Bonjour Laurent,

 

 

 

Notes autour du Poème Exacerbé de F. Jacqmin

 

 

 

(J’ai lu des extraits du Poème Exacerbé de Jacqmin presque au hasard comme ça le matin avec le martèlement des couvreurs au-dessus de la tête. Difficile donc de méditer avec exactitude.)

 

 

Là où j’apparais le plus proche de Jacqmin c’est par le sentiment de la terreur, le sentiment de l’extase à l’intérieur même de la terreur. « Je ne porte en moi qu’une certitude, celle de la terreur. Ce qui apparait se manifeste sous les traits de l’épouvante. » Ou encore « Dès mes plus tendres années, le spectacle de la nature m’a fasciné au-delà de tout contrôle. (…) En ces temps lointains de mon enfance, je tenais les arbres en fleurs, les forêts printanières, les champs, pour autant de voies conduisant à l’extase, à la contemplation éperdue. (…) l’extase me paraissait la seule probité du monde. »  

 

 

Jacqmin dit préférer la forme laconique à la forme expansive. Selon lui le laconisme est plus honnête que le développement et l’explication. Je n’ai pas ce sentiment, j’ai plutôt le sentiment d’une inadéquation essentielle du langage, et cela que la forme du langage soit expansive ou laconique. Jacqmin a de plus tendance à assimiler expansion et explicitation. Il n’a jamais l’intuition d’un aspect évocateur des masses de langage. Il me semble qu’à propos de ce problème mon attitude et celle de Jacqmin sont à la fois proches et antagonistes. Comme Jacqmin j’essaie de détruire l’ennui du développement raisonneur par la clarté laconique de l’aphorisme. A l’inverse de Jacqmin, je préfère malgré tout donner ensuite à sentir des masses d’aphorismes. Je préfère entasser les aphorismes afin de donner à sentir les aphorismes comme des masses de matière, des masses de matière en ruine, des masses de matière ruinées par l’intensité même de leur éclat. Pourtant Jacqmin a aussi l’intuition de l’œuvre comme ruine. « En explorant nos ruines autant que nos œuvres… » Ou encore « La création doit être repérée au cours d’une rechute, d’une brèche capitale d’où se précipite le torrent de l’informe. En quelque sorte nous devons être éclairés par le noir. Toutes les obscurités qui sont en nous doivent être convoquées et assumées. » Soit, malgré tout je n’ai pas le sentiment que ce torrent dont il parle apparaisse à l’intérieur de son œuvre. Il me semble à l’inverse que j’essaie de donner à sentir ce torrent par l’entassement d’exaltation des phrases. J’essaie ainsi de donner à sentir le torrent du temps comme tas de métamorphose de l’immobile. « Nous respectons le sommeil de la raison, comme s’il s’agissait d’une introduction à nos « œuvres plus complètes. » » J’affirmerais ainsi plutôt le tact de déraison du sommeil comme geste d’intégrité décomposée, geste de décomposition intégrale de l’œuvre.

LIGNES:
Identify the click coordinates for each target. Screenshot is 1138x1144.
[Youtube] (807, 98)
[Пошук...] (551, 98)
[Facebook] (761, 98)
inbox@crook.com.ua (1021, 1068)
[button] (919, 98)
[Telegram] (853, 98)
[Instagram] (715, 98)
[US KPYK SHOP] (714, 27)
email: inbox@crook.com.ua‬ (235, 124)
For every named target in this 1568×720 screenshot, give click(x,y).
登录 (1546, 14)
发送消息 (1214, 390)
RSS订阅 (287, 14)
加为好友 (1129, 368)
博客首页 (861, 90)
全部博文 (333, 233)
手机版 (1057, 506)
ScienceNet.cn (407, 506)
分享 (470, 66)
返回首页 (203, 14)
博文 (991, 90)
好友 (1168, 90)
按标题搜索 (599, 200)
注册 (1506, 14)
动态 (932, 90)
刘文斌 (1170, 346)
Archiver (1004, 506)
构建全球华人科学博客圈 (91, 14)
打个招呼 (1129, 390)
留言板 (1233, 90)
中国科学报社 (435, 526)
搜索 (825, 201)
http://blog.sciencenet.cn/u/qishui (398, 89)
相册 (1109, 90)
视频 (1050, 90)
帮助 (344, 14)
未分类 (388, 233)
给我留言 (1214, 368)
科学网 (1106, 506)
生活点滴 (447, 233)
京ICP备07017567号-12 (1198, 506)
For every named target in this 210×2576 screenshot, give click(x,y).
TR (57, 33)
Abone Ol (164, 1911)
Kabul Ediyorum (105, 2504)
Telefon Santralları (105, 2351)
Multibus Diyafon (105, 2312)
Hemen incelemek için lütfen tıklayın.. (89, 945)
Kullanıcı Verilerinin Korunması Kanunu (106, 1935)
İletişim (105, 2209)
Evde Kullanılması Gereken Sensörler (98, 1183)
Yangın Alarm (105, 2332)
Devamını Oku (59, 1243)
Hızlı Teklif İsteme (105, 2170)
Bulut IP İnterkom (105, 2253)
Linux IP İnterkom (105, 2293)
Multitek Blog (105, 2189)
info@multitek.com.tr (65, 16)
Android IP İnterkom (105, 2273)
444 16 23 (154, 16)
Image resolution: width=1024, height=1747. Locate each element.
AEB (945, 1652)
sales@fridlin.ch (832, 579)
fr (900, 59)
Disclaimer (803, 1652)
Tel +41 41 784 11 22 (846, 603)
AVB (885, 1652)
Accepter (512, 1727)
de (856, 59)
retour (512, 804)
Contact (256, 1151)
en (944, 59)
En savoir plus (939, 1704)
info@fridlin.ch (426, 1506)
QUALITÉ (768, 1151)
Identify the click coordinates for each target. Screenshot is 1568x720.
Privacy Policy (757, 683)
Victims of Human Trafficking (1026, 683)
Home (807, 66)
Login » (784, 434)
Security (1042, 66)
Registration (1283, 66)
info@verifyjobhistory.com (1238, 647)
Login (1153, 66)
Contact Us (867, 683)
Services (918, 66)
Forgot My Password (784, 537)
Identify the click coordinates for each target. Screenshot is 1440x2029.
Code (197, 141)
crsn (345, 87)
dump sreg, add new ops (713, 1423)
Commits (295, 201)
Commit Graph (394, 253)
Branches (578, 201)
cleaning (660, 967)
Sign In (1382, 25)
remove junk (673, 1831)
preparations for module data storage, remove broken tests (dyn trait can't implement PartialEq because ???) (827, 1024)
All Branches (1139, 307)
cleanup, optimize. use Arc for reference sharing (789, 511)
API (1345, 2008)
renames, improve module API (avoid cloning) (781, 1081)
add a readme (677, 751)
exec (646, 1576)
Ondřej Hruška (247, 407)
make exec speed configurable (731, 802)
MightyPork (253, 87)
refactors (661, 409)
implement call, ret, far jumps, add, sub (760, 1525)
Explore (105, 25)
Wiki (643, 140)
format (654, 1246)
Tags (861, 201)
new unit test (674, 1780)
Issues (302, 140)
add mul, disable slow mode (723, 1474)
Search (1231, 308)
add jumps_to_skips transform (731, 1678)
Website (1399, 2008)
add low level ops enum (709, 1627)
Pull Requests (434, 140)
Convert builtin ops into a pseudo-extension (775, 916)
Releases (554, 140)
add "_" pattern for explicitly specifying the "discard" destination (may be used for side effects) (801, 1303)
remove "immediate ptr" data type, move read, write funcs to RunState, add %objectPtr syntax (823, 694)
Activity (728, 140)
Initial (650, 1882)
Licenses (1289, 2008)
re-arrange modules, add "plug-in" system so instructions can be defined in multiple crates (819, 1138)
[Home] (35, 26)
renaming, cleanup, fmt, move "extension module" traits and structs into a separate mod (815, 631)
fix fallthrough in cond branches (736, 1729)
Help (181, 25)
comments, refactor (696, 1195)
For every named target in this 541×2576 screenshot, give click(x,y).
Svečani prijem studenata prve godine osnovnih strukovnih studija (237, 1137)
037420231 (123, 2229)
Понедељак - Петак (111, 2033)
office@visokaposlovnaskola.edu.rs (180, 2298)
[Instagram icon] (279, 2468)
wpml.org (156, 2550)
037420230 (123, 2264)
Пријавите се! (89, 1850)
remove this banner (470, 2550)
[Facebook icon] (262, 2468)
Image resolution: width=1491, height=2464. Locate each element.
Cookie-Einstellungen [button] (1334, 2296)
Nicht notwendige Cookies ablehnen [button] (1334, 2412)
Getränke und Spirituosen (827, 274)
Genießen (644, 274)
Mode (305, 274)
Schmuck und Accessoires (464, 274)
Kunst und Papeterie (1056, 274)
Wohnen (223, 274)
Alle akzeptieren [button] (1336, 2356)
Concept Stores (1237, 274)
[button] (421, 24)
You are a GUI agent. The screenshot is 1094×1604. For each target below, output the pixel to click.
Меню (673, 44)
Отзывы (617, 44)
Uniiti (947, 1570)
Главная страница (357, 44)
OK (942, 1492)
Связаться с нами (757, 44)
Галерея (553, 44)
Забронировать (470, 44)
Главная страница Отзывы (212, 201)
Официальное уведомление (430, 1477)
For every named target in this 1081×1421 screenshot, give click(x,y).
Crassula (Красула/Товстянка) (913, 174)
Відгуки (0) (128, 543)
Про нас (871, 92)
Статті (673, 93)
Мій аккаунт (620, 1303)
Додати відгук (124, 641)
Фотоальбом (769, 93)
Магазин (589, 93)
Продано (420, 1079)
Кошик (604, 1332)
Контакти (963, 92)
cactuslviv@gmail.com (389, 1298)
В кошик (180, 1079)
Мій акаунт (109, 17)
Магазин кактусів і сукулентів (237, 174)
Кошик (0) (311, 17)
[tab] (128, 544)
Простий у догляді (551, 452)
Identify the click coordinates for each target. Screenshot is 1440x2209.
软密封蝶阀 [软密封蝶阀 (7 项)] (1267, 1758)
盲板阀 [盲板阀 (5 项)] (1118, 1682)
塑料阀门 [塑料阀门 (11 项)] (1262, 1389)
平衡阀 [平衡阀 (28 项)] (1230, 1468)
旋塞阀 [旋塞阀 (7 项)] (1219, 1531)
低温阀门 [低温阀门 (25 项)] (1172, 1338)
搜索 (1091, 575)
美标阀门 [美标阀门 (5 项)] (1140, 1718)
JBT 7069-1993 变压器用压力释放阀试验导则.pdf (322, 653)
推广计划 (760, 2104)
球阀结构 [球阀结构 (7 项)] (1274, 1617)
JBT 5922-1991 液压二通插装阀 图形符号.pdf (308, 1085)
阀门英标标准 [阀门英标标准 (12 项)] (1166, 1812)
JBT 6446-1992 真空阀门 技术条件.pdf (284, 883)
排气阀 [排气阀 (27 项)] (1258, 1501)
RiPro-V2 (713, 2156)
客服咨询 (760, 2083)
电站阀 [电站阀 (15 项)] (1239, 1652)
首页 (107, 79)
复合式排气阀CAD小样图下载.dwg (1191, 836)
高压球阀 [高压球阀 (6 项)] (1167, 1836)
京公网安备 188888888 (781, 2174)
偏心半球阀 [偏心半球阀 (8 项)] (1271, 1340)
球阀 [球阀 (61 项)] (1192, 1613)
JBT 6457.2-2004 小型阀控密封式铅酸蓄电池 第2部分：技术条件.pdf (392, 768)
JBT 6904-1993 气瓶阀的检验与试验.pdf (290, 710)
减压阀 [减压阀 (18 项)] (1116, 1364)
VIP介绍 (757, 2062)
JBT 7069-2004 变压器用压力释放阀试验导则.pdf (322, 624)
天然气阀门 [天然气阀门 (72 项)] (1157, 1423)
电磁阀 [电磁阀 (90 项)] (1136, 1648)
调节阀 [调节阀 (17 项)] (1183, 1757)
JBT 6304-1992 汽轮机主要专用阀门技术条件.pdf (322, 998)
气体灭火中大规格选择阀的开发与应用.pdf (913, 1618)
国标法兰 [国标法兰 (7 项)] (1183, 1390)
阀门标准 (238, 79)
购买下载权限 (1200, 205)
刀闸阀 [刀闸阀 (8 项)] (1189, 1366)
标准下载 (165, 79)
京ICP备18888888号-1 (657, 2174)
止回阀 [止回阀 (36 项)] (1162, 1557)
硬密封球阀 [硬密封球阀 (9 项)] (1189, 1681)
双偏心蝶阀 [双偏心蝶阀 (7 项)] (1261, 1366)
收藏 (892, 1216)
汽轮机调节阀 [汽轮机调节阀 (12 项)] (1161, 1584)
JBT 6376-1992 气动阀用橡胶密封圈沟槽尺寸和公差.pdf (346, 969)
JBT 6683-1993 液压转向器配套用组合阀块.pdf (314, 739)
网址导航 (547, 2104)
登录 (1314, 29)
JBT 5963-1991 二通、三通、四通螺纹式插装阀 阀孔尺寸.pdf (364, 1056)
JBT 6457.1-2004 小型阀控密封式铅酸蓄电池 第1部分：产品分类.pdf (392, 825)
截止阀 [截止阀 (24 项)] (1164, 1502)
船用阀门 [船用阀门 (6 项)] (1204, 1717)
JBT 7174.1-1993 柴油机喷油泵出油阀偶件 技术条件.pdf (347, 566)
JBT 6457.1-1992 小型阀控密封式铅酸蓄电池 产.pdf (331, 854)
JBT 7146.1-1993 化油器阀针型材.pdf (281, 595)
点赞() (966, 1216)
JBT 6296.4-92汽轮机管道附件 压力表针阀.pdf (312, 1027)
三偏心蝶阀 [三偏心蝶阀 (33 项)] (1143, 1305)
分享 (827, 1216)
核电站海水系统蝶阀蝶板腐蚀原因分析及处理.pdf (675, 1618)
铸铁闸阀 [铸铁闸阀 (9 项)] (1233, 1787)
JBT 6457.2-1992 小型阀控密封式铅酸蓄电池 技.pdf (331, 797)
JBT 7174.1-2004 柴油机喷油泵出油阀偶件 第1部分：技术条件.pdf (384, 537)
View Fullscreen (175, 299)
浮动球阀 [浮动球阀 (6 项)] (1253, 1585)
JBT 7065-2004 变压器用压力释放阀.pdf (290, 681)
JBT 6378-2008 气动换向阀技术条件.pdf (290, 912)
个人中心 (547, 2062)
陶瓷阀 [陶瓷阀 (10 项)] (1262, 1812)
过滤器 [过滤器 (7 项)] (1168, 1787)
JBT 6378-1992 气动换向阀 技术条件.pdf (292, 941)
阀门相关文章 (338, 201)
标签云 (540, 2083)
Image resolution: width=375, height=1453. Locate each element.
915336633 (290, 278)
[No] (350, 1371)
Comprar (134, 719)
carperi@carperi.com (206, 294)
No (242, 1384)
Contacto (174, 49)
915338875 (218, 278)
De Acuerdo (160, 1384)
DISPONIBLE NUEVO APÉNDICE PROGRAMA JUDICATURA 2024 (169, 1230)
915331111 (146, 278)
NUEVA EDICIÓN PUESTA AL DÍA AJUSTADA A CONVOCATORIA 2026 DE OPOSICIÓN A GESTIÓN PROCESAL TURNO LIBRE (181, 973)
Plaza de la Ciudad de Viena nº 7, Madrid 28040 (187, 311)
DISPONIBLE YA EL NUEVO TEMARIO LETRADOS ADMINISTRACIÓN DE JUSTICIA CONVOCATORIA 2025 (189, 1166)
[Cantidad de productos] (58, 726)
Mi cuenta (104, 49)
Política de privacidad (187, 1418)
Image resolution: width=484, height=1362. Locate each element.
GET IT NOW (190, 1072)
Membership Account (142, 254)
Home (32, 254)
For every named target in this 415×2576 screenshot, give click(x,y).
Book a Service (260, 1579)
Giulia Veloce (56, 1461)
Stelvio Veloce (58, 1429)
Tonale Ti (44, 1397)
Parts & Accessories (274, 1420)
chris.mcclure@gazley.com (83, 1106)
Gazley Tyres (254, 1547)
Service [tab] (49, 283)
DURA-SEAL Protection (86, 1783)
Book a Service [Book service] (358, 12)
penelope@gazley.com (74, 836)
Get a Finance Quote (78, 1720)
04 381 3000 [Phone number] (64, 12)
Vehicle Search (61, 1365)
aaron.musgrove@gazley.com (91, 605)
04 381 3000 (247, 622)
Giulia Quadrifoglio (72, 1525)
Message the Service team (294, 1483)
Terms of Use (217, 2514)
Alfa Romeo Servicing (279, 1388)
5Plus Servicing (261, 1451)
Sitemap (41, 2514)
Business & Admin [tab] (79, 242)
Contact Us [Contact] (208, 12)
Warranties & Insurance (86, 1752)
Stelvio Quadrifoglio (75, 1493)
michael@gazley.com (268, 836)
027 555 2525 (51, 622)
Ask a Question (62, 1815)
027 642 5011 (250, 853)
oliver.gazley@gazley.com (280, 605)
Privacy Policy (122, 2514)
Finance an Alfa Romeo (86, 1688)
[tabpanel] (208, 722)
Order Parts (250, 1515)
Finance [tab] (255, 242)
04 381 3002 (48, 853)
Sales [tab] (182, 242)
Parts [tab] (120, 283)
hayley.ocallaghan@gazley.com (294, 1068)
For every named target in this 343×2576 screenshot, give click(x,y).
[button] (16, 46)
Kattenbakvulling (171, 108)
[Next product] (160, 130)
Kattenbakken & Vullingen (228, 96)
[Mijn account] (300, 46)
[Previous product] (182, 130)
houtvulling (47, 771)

À FAIRE:
1. Comment traduire en anglais cette phrase du texte sur le Poème Exacerbé : « Jacqmin dit préférer la forme laconique à la forme expansive. » ?
2. Pouvez-vous modifier, parmi les lignes, tout ce qui va de celle qui contient « info@multitek.com.tr (65, 16) » jusqu'à celle qui contient « retour (512, 804) » incluses, en remplaçant « Disclaimer » par « Avertissement » sans rien changer d'autre, et ne redonner que ces lignes ?

CORRIGÉ:
1. Jacqmin says he prefers the laconic form to the expansive form.

2.
info@multitek.com.tr (65, 16)
Android IP İnterkom (105, 2273)
444 16 23 (154, 16)
Image resolution: width=1024, height=1747. Locate each element.
AEB (945, 1652)
sales@fridlin.ch (832, 579)
fr (900, 59)
Avertissement (803, 1652)
Tel +41 41 784 11 22 (846, 603)
AVB (885, 1652)
Accepter (512, 1727)
de (856, 59)
retour (512, 804)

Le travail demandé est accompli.